Large facilities face a tough reality: the bigger your perimeter, the bigger your security headache. Solar plants, for example, often spread across vast areas of land and many industrial parks measure the length of their fencing in kilometers. Facilities such as these need protection that traditional security solutions simply can't address effectively.
To discuss these challenges, and the intelligent perimeter security solutions to them, we talked to three Hikvision product managers with different technical perspectives: Pom Chen (thermal imaging), Larry Yang (radar), and Gary Zhou (fiber-optic systems).
Q: What are the biggest challenges big facilities face in perimeter security?
Pom: It all comes down to a basic math problem. Let's say, for example, you've got a kilometer perimeter to protect. Because traditional outdoor security cameras can only effectively monitor about 50-60 meters, this means you will need 15-20 cameras, plus all the associated poles, cables, and installation work that go with them. Not surprisingly, the costs for this add up fast.
Larry: Here's what really gets me—facilities invest heavily in traditional perimeter security systems, only to find they are easily affected by environmental factors and show clear limitations in perimeter applications. Picture it's a foggy morning at an industrial park, or there's a sandstorm at a solar facility. Suddenly, your cameras can barely see 20 meters ahead. I've even had customers tell me that intruders have learned to avoid traditional motion sensors that look for upright human postures.

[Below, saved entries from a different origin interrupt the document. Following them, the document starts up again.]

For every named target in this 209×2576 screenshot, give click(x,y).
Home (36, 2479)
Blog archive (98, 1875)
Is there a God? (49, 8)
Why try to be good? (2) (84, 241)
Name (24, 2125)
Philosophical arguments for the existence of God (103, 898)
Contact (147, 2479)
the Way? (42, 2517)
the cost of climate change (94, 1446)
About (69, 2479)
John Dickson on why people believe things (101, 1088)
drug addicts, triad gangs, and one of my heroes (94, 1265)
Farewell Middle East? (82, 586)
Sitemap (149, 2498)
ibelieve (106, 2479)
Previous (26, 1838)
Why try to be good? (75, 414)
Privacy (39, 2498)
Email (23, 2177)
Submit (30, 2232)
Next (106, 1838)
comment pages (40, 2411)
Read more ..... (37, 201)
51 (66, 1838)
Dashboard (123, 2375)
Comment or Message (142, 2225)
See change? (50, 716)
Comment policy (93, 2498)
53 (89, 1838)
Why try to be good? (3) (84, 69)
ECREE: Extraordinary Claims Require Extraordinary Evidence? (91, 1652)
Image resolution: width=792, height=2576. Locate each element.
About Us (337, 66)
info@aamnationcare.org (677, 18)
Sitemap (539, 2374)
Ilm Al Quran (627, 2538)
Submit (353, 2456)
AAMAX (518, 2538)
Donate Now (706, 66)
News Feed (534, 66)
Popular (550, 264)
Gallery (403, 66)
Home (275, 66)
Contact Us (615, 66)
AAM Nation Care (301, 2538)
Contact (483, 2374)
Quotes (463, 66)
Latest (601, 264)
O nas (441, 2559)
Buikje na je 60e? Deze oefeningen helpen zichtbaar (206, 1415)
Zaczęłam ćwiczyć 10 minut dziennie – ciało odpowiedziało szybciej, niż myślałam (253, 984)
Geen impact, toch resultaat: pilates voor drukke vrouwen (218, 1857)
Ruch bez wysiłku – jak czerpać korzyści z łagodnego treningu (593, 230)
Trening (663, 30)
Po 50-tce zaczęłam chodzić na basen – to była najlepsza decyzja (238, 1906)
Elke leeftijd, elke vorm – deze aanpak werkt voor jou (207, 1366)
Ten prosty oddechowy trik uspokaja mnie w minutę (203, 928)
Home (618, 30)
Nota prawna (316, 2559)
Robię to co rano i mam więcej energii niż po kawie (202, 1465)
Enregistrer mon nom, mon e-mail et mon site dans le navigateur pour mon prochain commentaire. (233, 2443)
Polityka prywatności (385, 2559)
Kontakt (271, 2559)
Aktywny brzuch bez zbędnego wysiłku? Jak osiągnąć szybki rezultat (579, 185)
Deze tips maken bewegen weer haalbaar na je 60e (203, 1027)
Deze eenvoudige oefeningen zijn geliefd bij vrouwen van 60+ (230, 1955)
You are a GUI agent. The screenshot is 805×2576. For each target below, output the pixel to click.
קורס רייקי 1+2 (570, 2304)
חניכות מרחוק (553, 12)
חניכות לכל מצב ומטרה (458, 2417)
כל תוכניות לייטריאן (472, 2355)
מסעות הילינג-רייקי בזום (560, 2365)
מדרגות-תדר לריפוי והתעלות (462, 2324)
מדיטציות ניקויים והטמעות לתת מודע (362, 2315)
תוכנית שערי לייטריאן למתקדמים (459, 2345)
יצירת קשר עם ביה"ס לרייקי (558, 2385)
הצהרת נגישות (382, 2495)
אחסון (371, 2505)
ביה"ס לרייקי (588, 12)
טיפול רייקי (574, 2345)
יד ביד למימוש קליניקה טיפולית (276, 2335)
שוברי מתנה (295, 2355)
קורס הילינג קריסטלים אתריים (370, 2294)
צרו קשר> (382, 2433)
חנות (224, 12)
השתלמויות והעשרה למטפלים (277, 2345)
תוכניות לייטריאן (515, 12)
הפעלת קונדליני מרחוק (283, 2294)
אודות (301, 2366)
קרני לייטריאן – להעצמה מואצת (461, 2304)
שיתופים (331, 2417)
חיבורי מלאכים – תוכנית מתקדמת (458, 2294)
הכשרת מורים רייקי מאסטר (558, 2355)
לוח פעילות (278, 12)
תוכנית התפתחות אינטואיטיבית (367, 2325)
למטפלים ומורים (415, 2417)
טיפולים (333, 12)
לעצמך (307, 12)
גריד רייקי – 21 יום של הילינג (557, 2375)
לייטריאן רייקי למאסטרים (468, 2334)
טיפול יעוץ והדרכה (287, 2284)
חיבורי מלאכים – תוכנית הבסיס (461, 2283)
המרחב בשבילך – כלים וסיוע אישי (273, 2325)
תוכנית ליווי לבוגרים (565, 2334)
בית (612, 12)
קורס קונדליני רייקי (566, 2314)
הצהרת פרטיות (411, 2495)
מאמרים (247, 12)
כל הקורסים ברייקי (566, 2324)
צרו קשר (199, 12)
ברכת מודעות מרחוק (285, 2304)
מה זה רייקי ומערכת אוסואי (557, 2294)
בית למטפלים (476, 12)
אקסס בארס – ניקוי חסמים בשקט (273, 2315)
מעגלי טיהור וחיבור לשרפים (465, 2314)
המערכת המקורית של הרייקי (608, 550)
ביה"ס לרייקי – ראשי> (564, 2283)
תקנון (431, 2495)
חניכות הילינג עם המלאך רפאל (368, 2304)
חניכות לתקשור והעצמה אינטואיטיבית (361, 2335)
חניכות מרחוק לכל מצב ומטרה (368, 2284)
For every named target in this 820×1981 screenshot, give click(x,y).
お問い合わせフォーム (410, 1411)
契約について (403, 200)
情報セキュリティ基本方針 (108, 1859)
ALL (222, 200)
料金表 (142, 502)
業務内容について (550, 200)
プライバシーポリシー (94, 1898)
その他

Gary: I’d add that most people don't think about the terrain until they're actually trying to install equipment. Solar plants are often built in challenging locations—rocky ground, steep slopes, remote desert areas. Traditional perimeter security systems face super high installation costs or simply cannot provide effective coverage in these environments.
Q: How does Hikvision solve these coverage and installation challenges?
Pom: When we were thinking about this, we decided to go back to basics and change the whole approach. Instead of thinking, "More equipment equals better security," we focused on the idea of providing coverage which was much smarter. Our thermal imaging system can monitor 450 meters with a single device, significantly reducing pole and cabling requirements. Plus, thermal imaging doesn't care about lighting or weather conditions, so maintenance headaches practically disappear.
Larry: Our radar-PTZ solution tackles the installation problem. The integrated design—radar and camera together- makes setup much simpler. A single device covers 500 meters which, again, means fewer poles and cables to install. I worked on a 2000-meter industrial park project where traditional systems would have needed a complex network of equipment. We covered it with just a few installation points. The best part? You can adjust the radar remotely, so no more sending technicians to the site when something needs tweaking.
Gary: Our fiber-optic vibration sensing system works where traditional installation fails. You don't need poles or power cabling—just lay the fiber along existing fences. This is perfect for challenging locations where traditional perimeter solutions would cost a fortune or aren't even possible.
Q: When you cover such large areas, don't you lose important details?
Larry: That's exactly what our radar-PTZ system was designed to solve. Picture this scenario where a security chief says, "I need to spot trouble early, but I also need to see exactly who it is and what they're doing." Traditional thinking says you can't have both—it's either wide coverage or detailed identification. But our radar-PTZ system does something clever: the radar uses the Doppler technology to watch 500 meters in all directions, and the moment something moves, it “tells” the camera exactly where to look. The camera then zooms in for a close-up view. So you get both the big picture and the fine details.